RFID Helps Heating Systems Stay Sludge-free

Maintenance workers can use a smartphone app and NFC RFID technology from Tagproduct to monitor and adjust Temiq's Ninox device, which is designed to remove particles from water circulating in a boiler.
By Claire Swedberg
Jul 27, 2015

French heating systems component manufacturer Temiq added Near Field Communication (NFC) RFID technology to its desludging equipment for use in boilers, in order to enable its customers to better track the conditions of the equipment they use. The company's Ninox desludger, released in May of this year, employs radio frequency identification technology provided by Tagproduct, a French provider of RFID hardware and solutions.

Temiq's Ninox device removes sludge from water circulating in a heating system. The company's customers using the desludger are typically service providers specializing in environmental engineering and maintenance, as well as heating systems. The Ninox is designed to protect the pipes, since sludge causes corrosion over time and affects the heating system's performance, leading to a 10 to 15 percent increase in energy consumption, says Muriel Chenebault, Temiq's marketing director.

Temiq's Ninox desludger contains NFC RFID technology so that a worker can use a Tagproduct app loaded on an NFC-enabled smartphone to access the device's operational data and change its settings.
In addition, an accumulation of sludge can lead to a noisy radiator and could potentially damage the boiler.
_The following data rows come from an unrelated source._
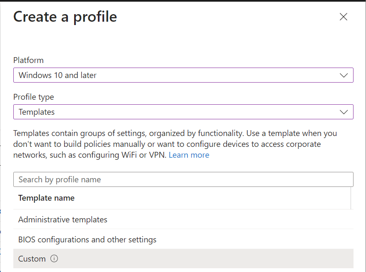This screenshot has width=366, height=272.
Task: Focus the Search by profile name field
Action: pos(183,179)
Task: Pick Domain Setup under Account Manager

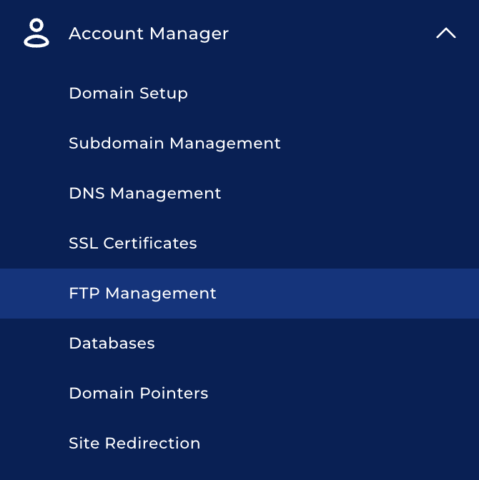Action: [128, 94]
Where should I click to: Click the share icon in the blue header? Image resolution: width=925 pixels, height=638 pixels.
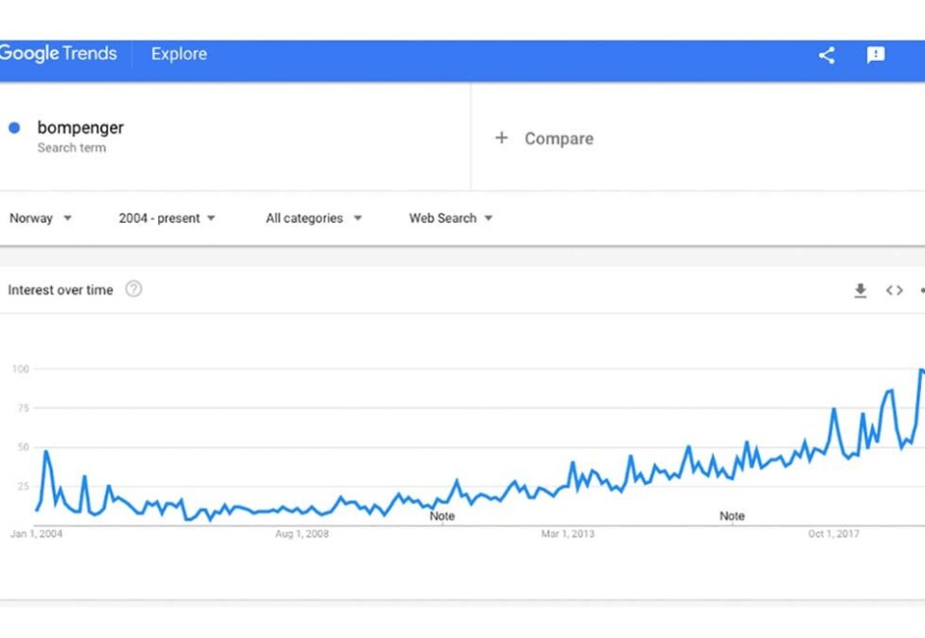tap(826, 55)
For that reason, the desludger is designed to collect and remove sludge particles from the heating system. When a desludger reaches a specific capacity, it flushes out the accumulated sludge and begins collecting particles again. However, the specifics regarding how often and when this occurs must be preset by employees, which requires a cable connection to the software for configuring the device.

In addition, if users wish to learn how much sludge has been collected, they would use a control box attached to the device, and would need to plug a cable between an Ethernet port and the control box.